Sssearch for books like a programmer
I like to read books, and I spend many hours searching for them. So, I automated this process with a Python script that would scrape books from the web.
Last updated: August 22, 2022
I like to read books. Different genres fill my bookshelf: economy, psychology, philosophy, biographies, nonfiction, and especially - science. Bonobo from Frans de Waal's book cover looks at Einstein's prominent face. Before I put anything there, I search. I can spend an hour before I click “buy” in an online bookstore. I look for recommendations everywhere: asking friends, and strangers, browsing through Quora, Medium, and of course - Goodreads. Browsing the web is fun, but every hour spent searching is taking time from actual reading. So, like a real programmer, let's spend other hours automating this process!
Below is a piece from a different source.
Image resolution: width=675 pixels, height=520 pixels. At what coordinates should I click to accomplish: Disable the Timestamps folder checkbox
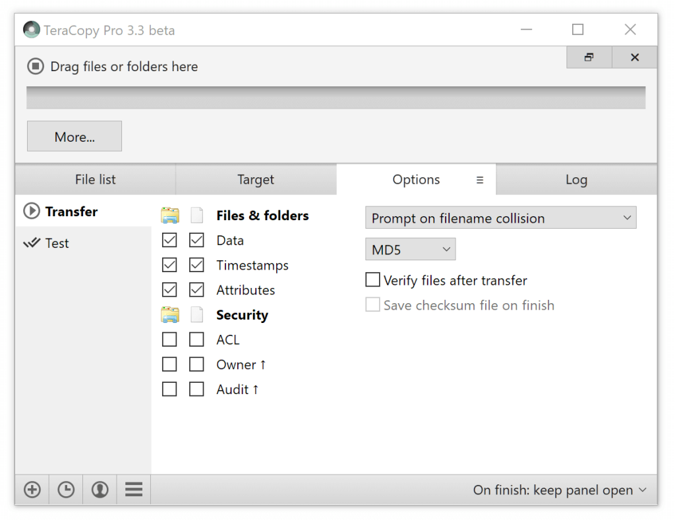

Before I write any code, I need to clarify - I'm not a Python developer. I've completed several Python and data science courses and read a book, but that's it. This post is an opportunity to learn more. You can learn with me. A little knowledge of Python and the web is required to continue.
Plan
Let's start with a plan. What do we want to achieve? We want a list of the best books for a particular subject or category. Goodreads has an enormous catalog of books, so we'll use it. Choosing "the best" books will be inter-subjective - I'll use user ratings. It's not like the books on the list will be the best for everyone. But, there is a high possibility we may like it. We will trust the wisdom of the crowd. Let's think about the steps we need to take.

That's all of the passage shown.